***** SELECTED EXTRACT *****

Why You Might Want to Check School Assignments

by Colette Moran

Alec Torres reported a couple days ago on a sixth-grade class in Arkansas that had been instructed to rewrite the “outdated” Bill of Rights. Now comes this story out of Illinois about a high school sophomore class that was assigned to choose which of ten people were “worthy” of  kidney dialysis when a hospital only had six machines.

“That means four people are not going to live,” the assignment states. “You must decide from the information below which six will survive.”

According to the worksheet [the reporter looked at], the student opted to spare the doctor, lawyer, housewife, teacher, cop and Lutheran minister. The others weren’t so lucky.

Among those unceremoniously dispatched to the hereafter were an ex-convict, a prostitute, college student and a disabled person.

Sarah Palin and other conservatives were taken aback and complained that such an excersice would desensitize kids about the idea of “death panels.” The pricipal responded that that was not the case.

He said the purpose of the lesson was to teach students about social values and how people in our society unfortunately create biases based off of professions, race and gender.

“The teacher’s goal is to educate students on the fact that these social value biases exist, and that hopefully students will see things from a different perspective after the activity is completed,” he said.

But as the author of this story asks, wasn’t there a better way to examine bias in our society? (Put aside that it is a false choice – patients do not need to be on dialysis 24 hours a day, so why couldn’t they treat all ten patients?) Having a 15-year-old sit as judge and essentially executioner seems a bit much. In this day and age when human life has been devalued so much, why engage in such serious conversations as if they are “just another assignment”?

***** PROVIDED DATA *****

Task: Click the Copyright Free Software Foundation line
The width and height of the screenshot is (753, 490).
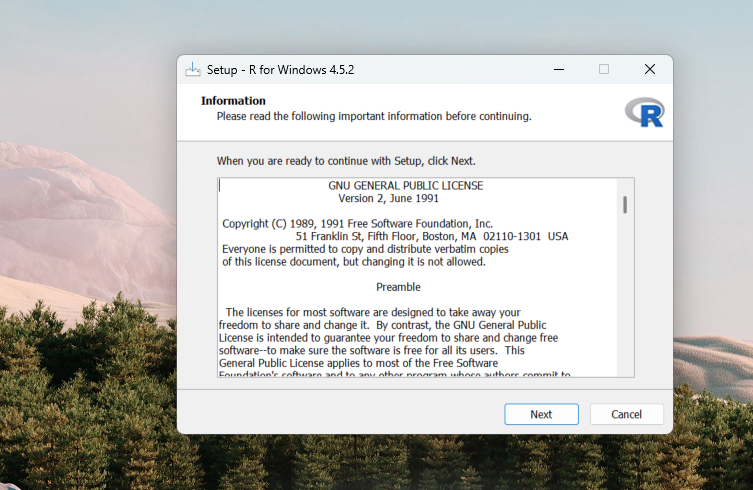Action: point(357,224)
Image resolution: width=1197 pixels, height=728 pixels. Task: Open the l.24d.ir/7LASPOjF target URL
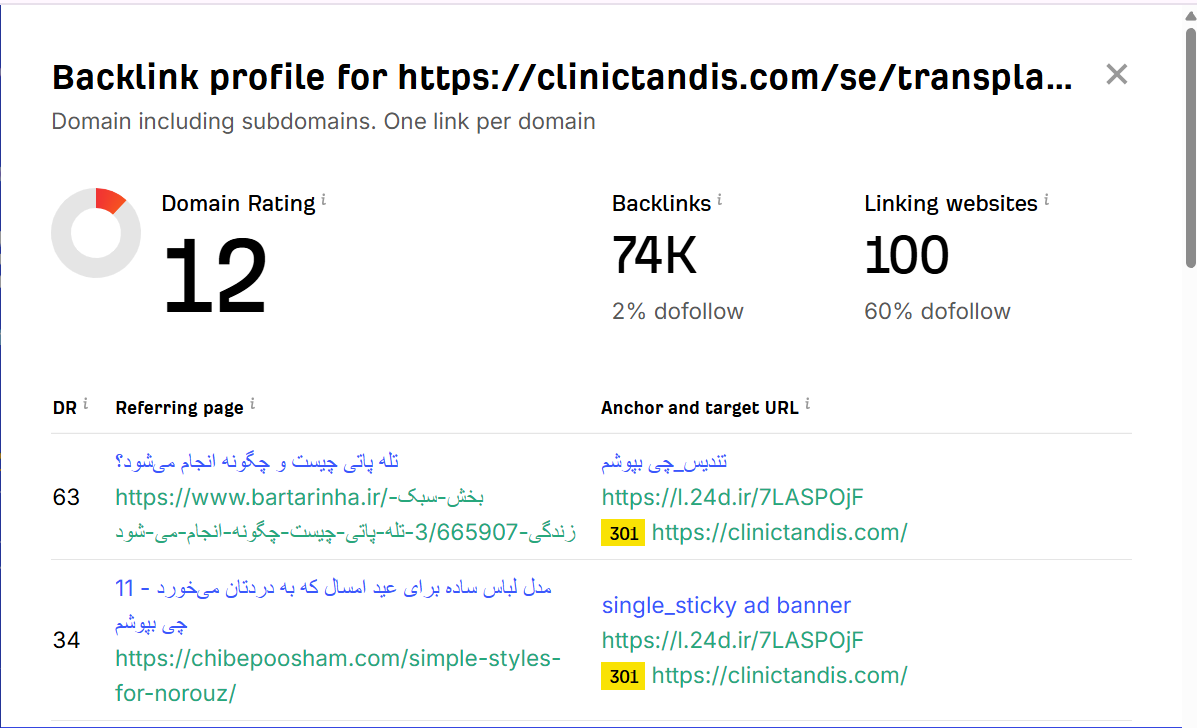click(x=732, y=497)
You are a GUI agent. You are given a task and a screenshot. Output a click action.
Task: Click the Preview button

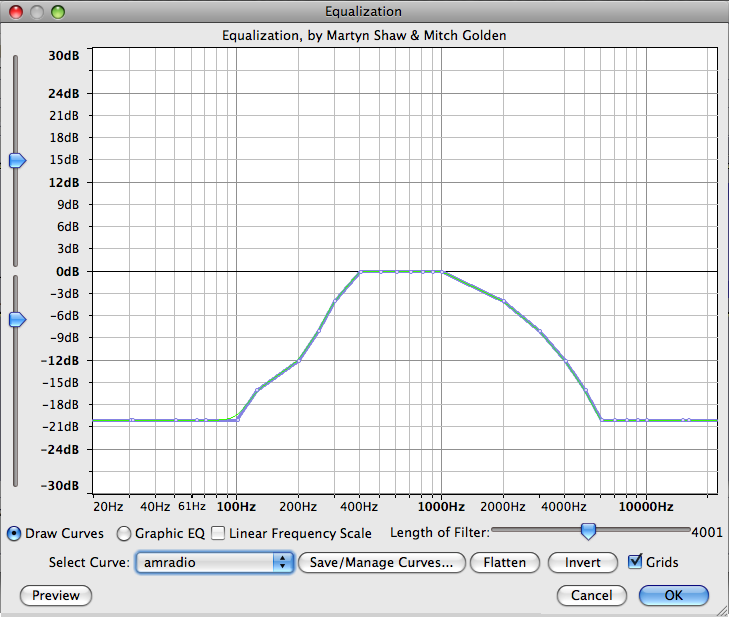tap(56, 596)
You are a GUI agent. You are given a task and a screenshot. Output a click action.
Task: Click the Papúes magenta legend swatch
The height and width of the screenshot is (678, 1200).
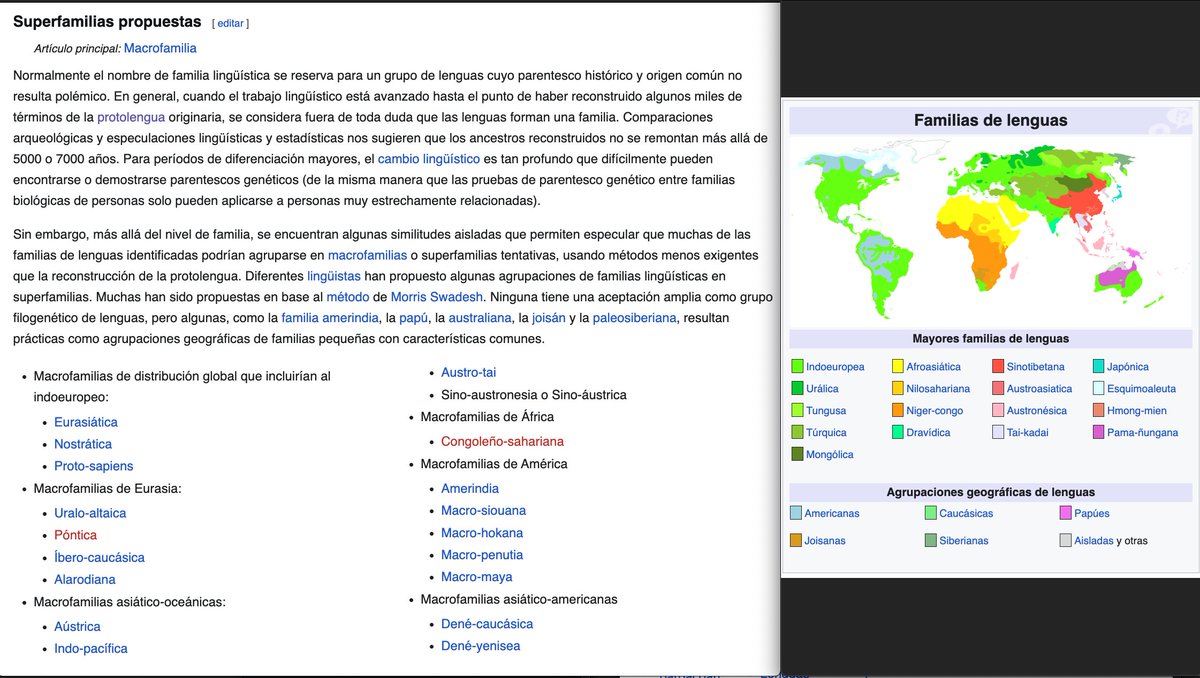point(1065,513)
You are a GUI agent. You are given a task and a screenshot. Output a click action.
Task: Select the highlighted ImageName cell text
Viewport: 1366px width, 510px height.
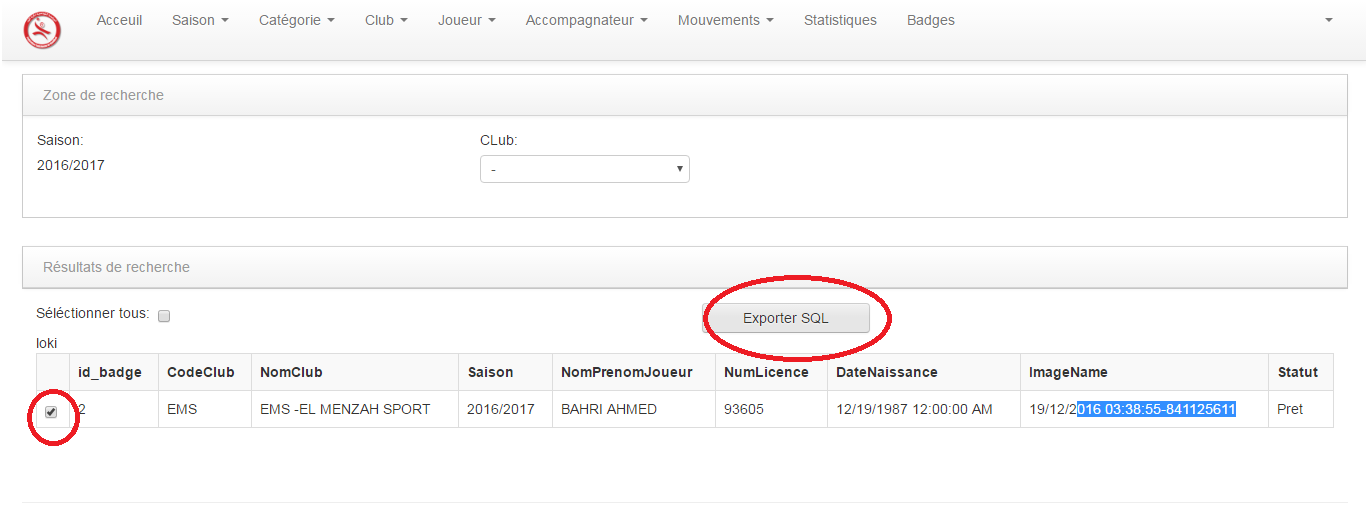click(1157, 409)
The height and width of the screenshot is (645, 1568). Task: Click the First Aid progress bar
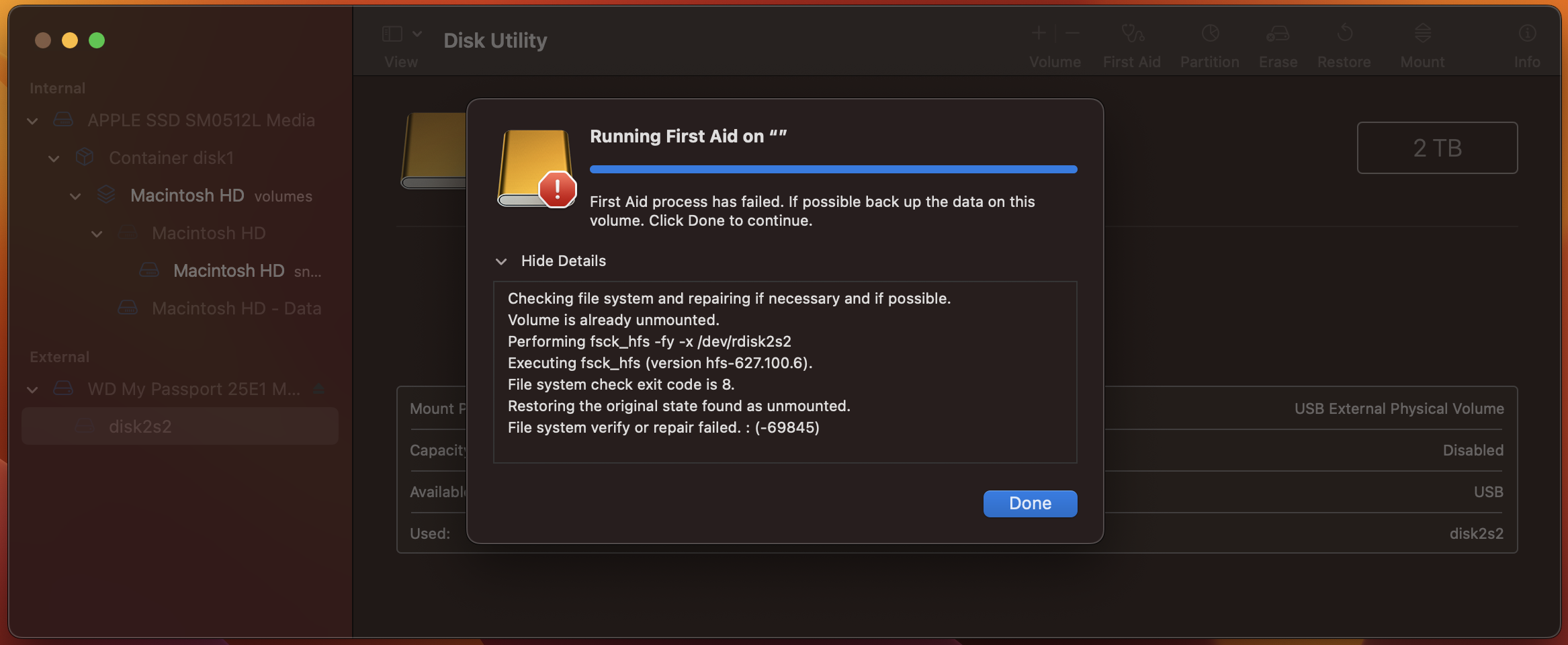coord(833,169)
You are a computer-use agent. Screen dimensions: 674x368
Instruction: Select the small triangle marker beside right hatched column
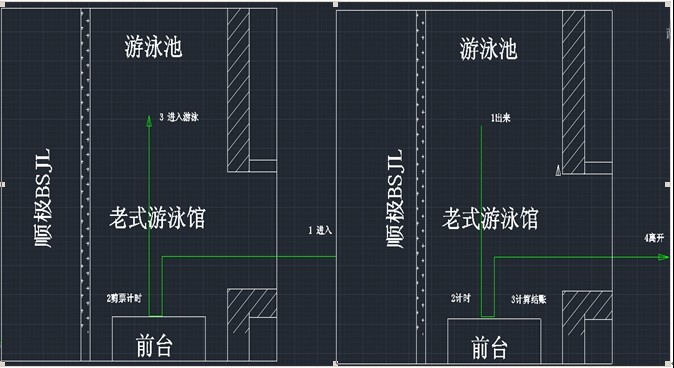[x=558, y=170]
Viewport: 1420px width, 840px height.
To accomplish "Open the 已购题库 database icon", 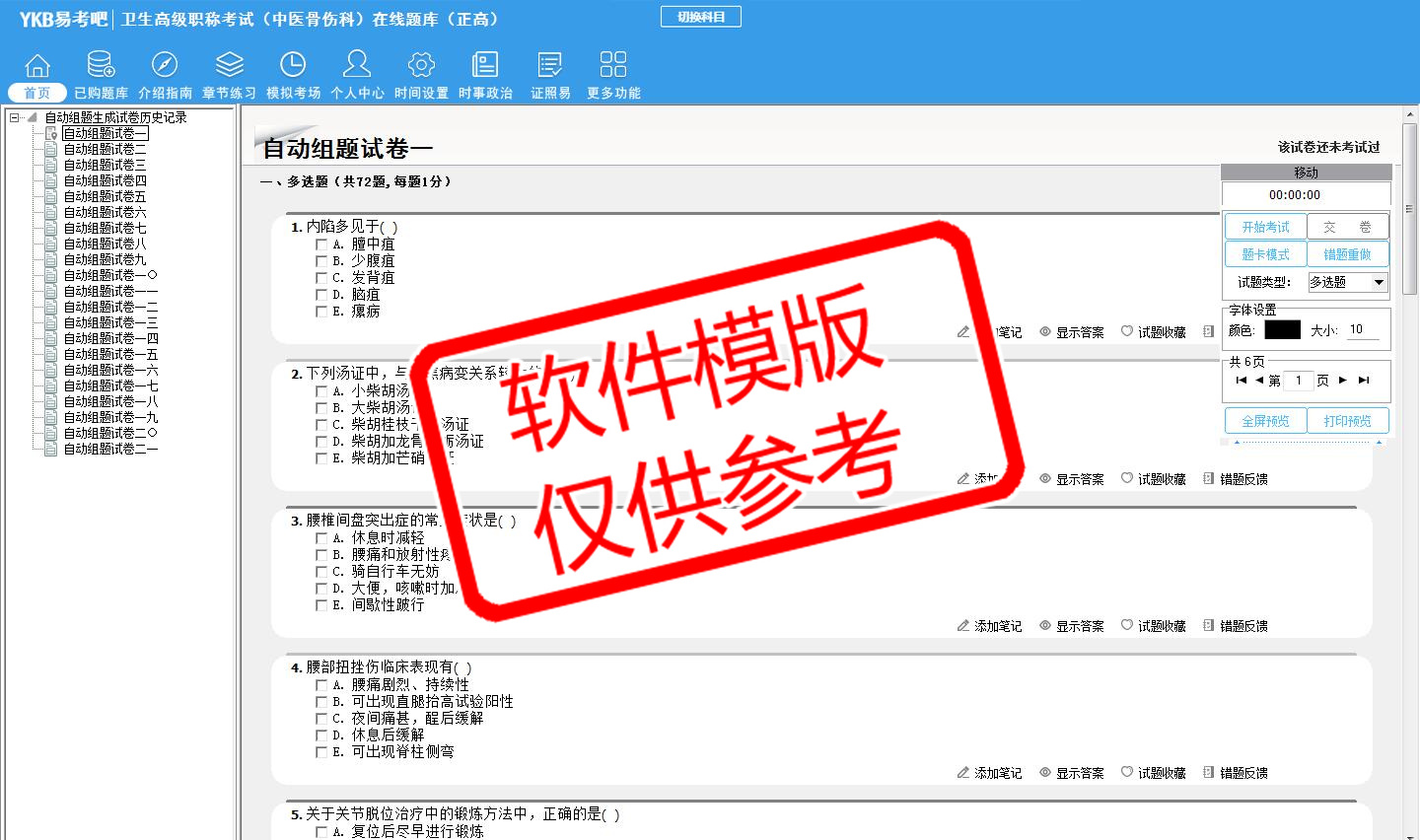I will [101, 65].
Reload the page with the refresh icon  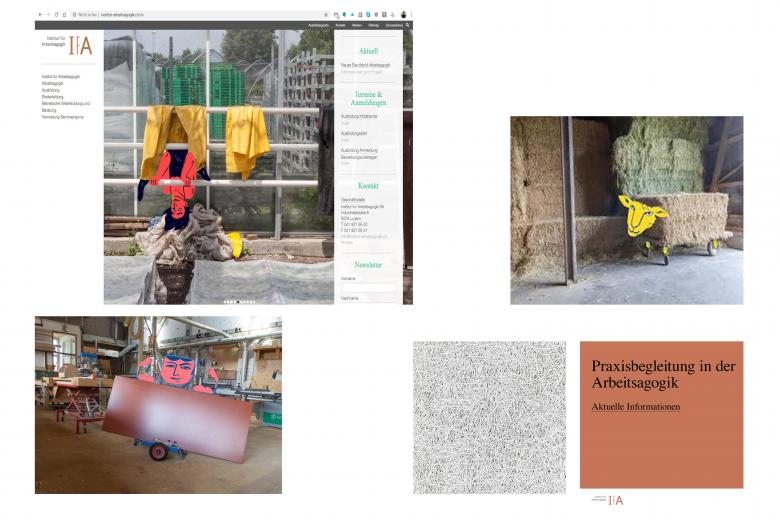[x=56, y=15]
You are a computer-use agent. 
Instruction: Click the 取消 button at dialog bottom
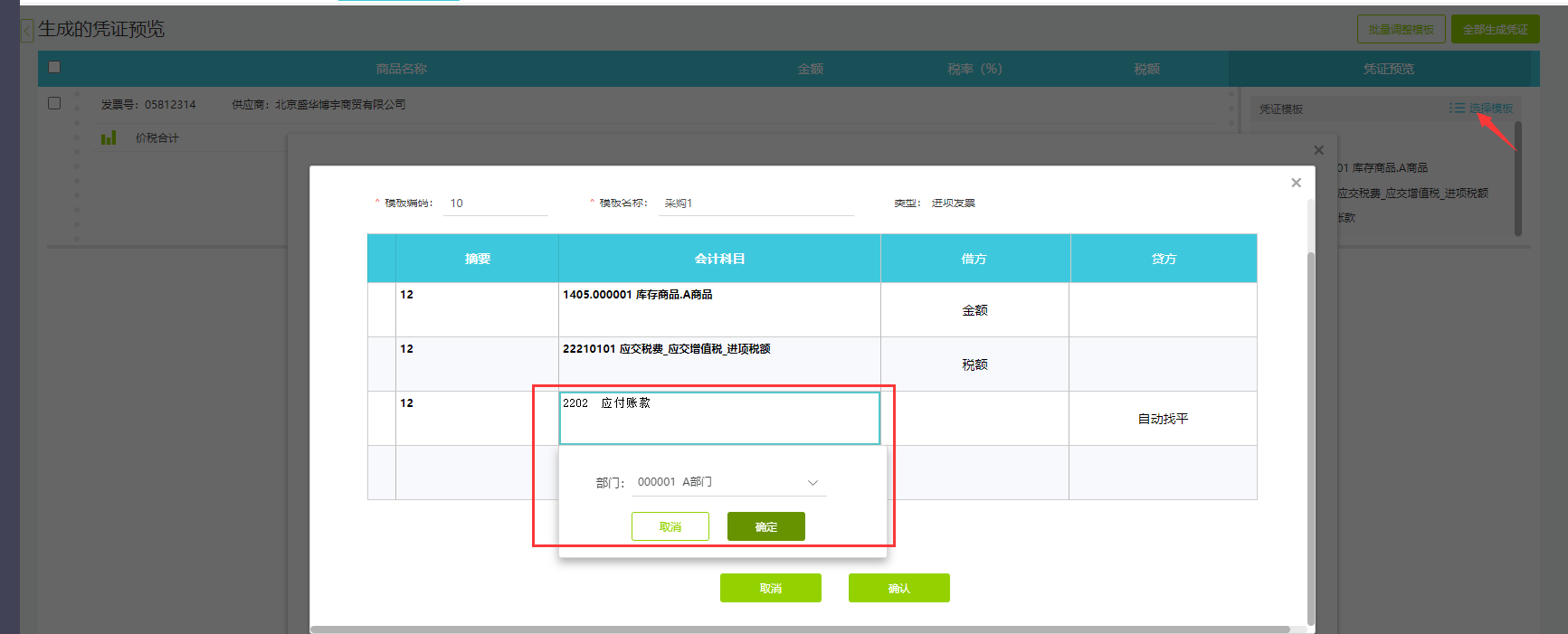point(770,588)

*****

- **EXERCISE SET**
1) Quote the article on school assignments from "Alec Torres reported" up to and including "weren’t so lucky.".
2) Name every person the student chose to spare in the dialysis exercise described in the article on school assignments.
3) Answer these from the article on school assignments:
(a) What grade was the Arkansas class that was told to rewrite the Bill of Rights?
(b) How many dialysis machines did the hospital in the assignment have?
(c) What age does the article give for the student sitting as judge?
Use only the article on school assignments to complete these.

- **EXERCISE RESULTS**
1)
Alec Torres reported a couple days ago on a sixth-grade class in Arkansas that had been instructed to rewrite the “outdated” Bill of Rights. Now comes this story out of Illinois about a high school sophomore class that was assigned to choose which of ten people were “worthy” of  kidney dialysis when a hospital only had six machines.

“That means four people are not going to live,” the assignment states. “You must decide from the information below which six will survive.”

According to the worksheet [the reporter looked at], the student opted to spare the doctor, lawyer, housewife, teacher, cop and Lutheran minister. The others weren’t so lucky.

2) doctor, lawyer, housewife, teacher, cop, Lutheran minister

3)
(a) Sixth grade
(b) Six
(c) 15